Exercise aim → The line that contains "At what coordinates" marks the start. Please set it down, with every later line of the data, exactly and without pictures.

Given records →

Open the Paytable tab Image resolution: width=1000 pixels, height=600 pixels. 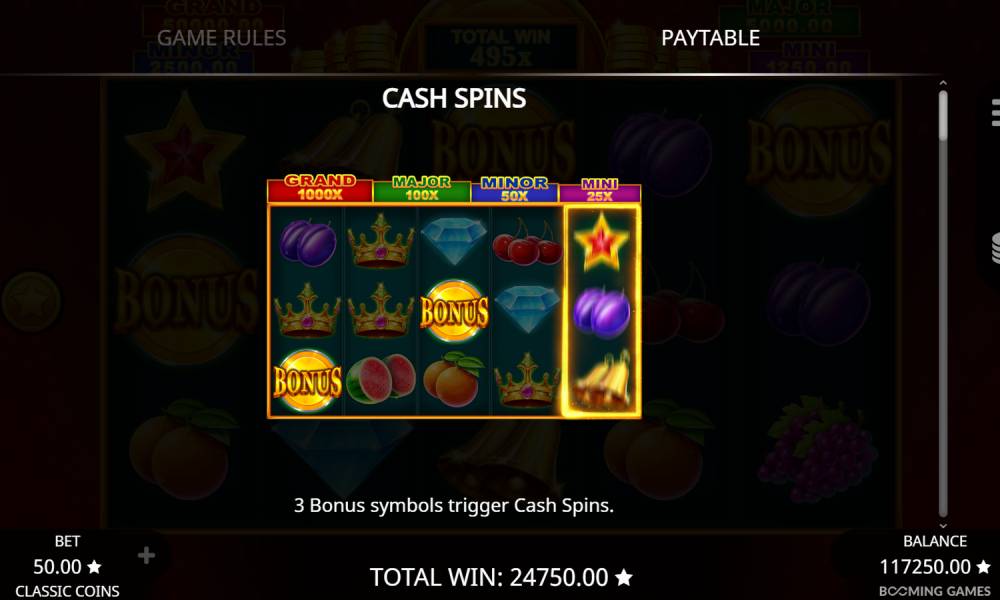(710, 38)
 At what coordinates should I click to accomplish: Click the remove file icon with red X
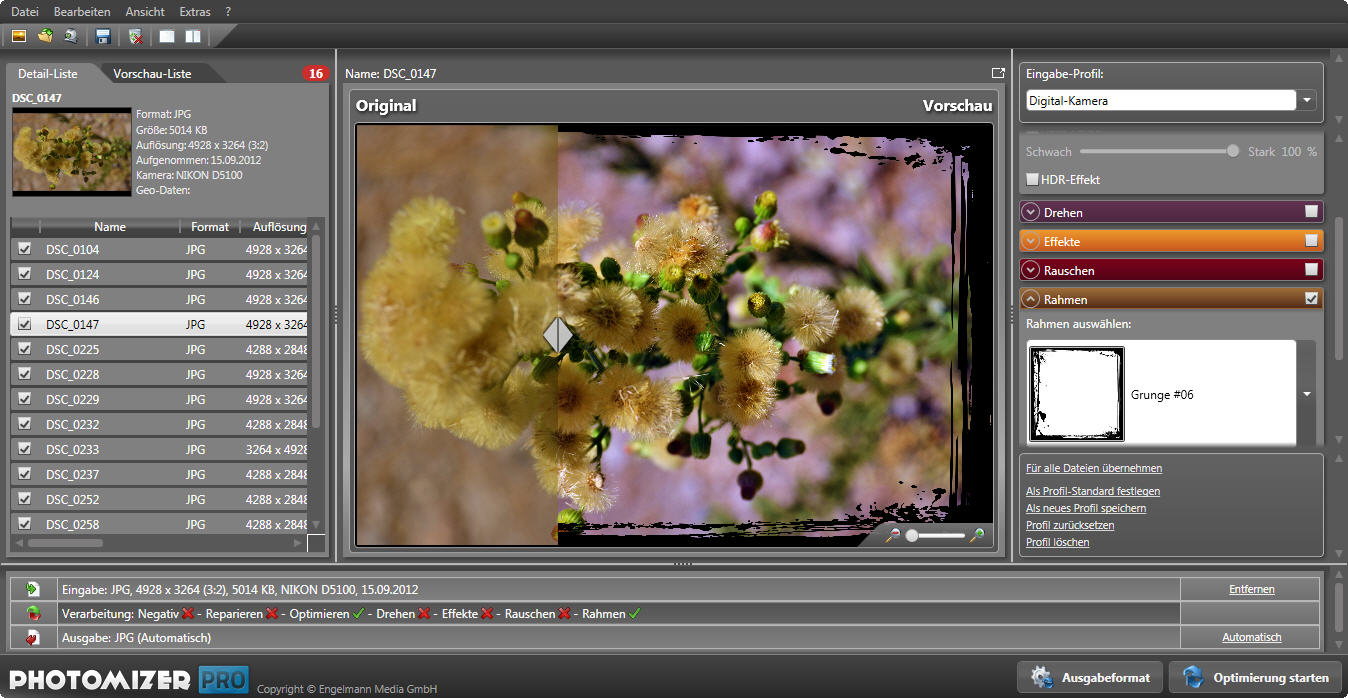point(136,36)
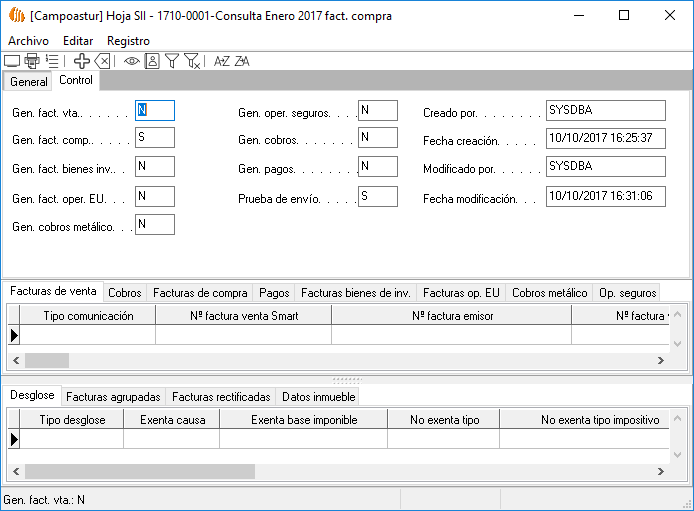Click the Gen. fact. comp. field
694x511 pixels.
pos(154,137)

Output below →
 At what coordinates should I click to accomplish: Click the remove file icon with red X
point(136,36)
Click the Gen. fact. comp. field
694x511 pixels.
pos(154,137)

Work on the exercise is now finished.